• **SUPPLIED INFORMATION**
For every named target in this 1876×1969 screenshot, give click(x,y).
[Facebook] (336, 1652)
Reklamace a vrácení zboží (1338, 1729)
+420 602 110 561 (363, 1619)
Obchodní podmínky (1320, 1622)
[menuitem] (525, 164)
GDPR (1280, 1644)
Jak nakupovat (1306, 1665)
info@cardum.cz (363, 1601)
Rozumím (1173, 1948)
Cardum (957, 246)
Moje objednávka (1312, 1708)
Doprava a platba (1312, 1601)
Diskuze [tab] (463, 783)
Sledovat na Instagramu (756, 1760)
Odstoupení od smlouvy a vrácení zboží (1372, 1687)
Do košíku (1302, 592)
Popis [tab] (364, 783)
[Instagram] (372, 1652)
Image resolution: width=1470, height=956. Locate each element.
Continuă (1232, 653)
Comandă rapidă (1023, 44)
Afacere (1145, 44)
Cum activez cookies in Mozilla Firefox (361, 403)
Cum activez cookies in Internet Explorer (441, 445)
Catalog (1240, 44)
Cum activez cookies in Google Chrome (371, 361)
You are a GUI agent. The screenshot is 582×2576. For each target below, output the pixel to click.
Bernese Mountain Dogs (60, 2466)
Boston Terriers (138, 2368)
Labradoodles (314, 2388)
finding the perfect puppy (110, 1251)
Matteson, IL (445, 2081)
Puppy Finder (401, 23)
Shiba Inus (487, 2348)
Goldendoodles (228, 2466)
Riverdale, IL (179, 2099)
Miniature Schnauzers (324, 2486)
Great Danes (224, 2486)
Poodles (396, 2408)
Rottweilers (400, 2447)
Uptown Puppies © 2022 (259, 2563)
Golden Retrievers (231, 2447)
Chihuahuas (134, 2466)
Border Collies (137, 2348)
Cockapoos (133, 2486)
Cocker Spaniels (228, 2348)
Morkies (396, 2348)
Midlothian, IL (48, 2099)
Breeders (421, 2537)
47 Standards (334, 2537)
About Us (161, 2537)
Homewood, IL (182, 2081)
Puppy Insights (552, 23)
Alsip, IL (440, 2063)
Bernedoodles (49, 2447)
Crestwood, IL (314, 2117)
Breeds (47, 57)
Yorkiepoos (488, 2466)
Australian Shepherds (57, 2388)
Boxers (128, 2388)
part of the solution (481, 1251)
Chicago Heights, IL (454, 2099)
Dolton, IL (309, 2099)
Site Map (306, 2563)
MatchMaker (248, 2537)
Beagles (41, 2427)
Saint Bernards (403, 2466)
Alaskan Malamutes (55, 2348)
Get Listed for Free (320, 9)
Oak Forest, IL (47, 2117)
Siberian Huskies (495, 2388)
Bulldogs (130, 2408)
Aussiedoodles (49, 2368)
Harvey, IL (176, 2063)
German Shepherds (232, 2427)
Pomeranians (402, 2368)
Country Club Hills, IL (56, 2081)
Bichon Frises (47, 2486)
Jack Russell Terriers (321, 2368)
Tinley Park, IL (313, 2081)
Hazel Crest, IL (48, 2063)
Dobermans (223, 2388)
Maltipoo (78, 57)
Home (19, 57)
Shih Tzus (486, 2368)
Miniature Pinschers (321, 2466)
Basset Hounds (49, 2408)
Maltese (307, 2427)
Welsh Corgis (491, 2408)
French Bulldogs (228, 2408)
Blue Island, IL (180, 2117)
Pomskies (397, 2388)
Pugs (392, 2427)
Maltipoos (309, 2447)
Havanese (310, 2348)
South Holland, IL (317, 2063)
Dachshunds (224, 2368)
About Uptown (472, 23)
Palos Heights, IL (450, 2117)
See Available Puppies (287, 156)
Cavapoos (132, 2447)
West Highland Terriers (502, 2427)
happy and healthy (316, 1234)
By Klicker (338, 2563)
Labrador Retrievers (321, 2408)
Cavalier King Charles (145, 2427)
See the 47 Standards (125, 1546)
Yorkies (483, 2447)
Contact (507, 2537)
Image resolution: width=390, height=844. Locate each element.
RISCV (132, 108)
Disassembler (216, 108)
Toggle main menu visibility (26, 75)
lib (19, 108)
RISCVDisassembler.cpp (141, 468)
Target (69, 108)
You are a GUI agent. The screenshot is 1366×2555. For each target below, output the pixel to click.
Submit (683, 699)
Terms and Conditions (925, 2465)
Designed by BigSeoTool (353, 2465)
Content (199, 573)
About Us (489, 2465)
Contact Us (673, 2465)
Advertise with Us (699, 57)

• **PROBLEM STATEMENT**
Above are the records; from them, give again exactly the lines from the one containing "Pomskies (397, 2388)" to the one containing "Cavapoos (132, 2447)", both lines included, and nothing more.

• **SOLUTION FOR THIS PROBLEM**
Pomskies (397, 2388)
Pugs (392, 2427)
Maltipoos (309, 2447)
Havanese (310, 2348)
South Holland, IL (317, 2063)
Dachshunds (224, 2368)
About Uptown (472, 23)
Palos Heights, IL (450, 2117)
See Available Puppies (287, 156)
Cavapoos (132, 2447)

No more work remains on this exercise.